4.6 If the results of detailed analysis are to be averaged, then both the sample variation and the analysis variation need to be calculated and applied to the result. However, some analysis of the sample variation may be needed, as it may be unacceptably high. For example, for five treated ballast water samples, viable organism number results of 9,9,9,9 and 9 will provide the same average as 0,0,0,0 and 45. Both systems would pass the D-2 standard, if averaged; however, the variation is considerably bigger for the second set of results and may prove to be unacceptable because of the one large value.

4.7 If each of the results is treated as an individual value that has to meet the D-2 standard, then again the confidence limits would have to be calculated from the sampling and analytical errors. Here if all results are less than the D-2 standard, then the sampling has proved that the BWMS is meeting the standard.

4.8 The basic difference between instantaneous and average approaches is that the results of the average approach describe the variations of the concentration of organisms during the de-ballasting event, whereas the results of the instantaneous approach describes the variation based on the assumptions of the Poisson distribution. However, the average approach, based on the results of a few samples, has the disadvantage that the variation may be too high, is unacceptable and needs to be improved, which could invalidate the evaluation and lead to inconclusive results.

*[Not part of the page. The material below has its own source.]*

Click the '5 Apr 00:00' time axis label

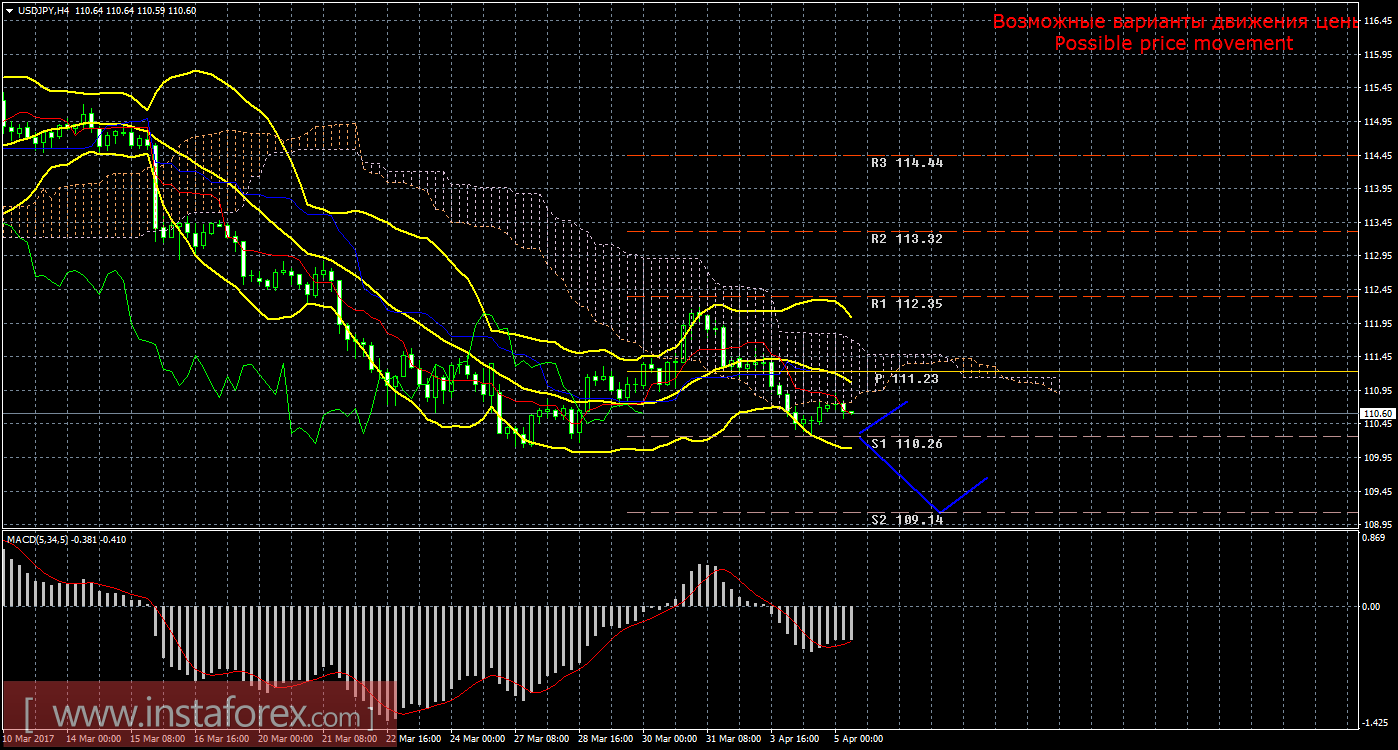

4.9 The instantaneous approach has the disadvantage that variations in the organism levels at different times of the discharge are not taken into account, which should not be a problem if all the samples meet the D-2 standard. If the discharge is not always under the D-2 standard, the problem can be mitigated by using a flow-integrated sample over set periods of time, which, if taken properly, represents an average of the organisms in the treated ballast water over that time when presented with variance estimates and confidence intervals. This constitutes a better representation of the ballast water quality than separate samples. In addition, a lower variation should be obtained because a larger sample is being analysed. The average approach is likely to have the same disadvantages unless the samples are very large and collected over most of the discharge.

4.10 The differences between applying an instantaneous sampling regime or an average sampling regime to the result are less extreme when taking numerous flow-integrated samples. This is because for each discharge there will be a number of results arising from samples that have been averaged over a specific time.